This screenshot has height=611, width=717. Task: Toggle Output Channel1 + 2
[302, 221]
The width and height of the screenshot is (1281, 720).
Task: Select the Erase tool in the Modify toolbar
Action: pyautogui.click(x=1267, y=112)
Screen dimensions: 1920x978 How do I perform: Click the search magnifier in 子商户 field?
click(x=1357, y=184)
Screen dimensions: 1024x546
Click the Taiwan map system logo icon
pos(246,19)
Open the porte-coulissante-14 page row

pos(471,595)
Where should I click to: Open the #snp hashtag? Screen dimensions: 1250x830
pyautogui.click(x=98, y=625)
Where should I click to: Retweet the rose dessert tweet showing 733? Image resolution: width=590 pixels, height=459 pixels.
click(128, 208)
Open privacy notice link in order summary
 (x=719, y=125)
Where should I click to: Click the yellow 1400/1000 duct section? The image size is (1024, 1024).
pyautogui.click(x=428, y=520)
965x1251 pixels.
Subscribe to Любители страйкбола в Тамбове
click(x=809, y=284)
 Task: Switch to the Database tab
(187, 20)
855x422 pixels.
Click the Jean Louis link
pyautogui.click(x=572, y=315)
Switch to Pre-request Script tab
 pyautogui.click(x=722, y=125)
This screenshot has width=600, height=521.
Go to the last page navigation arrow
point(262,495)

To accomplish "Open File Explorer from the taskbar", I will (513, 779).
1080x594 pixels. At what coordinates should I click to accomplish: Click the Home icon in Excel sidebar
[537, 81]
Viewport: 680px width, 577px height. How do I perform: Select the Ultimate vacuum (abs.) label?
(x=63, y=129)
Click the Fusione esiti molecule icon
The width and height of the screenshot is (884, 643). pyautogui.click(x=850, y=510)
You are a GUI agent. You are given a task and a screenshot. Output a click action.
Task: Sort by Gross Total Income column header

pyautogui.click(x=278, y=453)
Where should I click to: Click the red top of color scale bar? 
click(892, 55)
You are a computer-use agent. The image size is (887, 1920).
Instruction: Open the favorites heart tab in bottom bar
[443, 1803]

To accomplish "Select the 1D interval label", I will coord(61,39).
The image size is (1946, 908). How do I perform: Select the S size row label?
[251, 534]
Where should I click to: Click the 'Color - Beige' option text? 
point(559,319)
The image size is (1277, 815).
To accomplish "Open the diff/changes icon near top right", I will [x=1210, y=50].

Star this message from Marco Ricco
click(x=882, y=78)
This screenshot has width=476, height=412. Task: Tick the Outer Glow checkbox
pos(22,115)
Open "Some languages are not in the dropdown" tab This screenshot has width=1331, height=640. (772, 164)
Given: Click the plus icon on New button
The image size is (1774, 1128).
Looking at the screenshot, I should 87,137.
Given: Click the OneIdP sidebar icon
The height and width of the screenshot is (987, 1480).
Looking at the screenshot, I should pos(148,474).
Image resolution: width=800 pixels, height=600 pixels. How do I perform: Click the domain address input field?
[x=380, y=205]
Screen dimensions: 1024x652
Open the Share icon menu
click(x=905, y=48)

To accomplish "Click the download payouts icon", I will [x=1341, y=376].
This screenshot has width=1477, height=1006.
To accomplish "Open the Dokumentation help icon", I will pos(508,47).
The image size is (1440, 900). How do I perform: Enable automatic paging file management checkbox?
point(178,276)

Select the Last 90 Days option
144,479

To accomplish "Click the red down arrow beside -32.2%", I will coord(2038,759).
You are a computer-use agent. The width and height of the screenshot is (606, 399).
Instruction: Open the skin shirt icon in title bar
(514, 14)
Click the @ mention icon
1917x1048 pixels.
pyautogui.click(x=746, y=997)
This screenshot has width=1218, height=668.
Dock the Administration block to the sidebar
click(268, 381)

::::::::::

Problem details:
For the material above, count the lines where the string "agent" appears and reply with the count only.

Exercise result:
3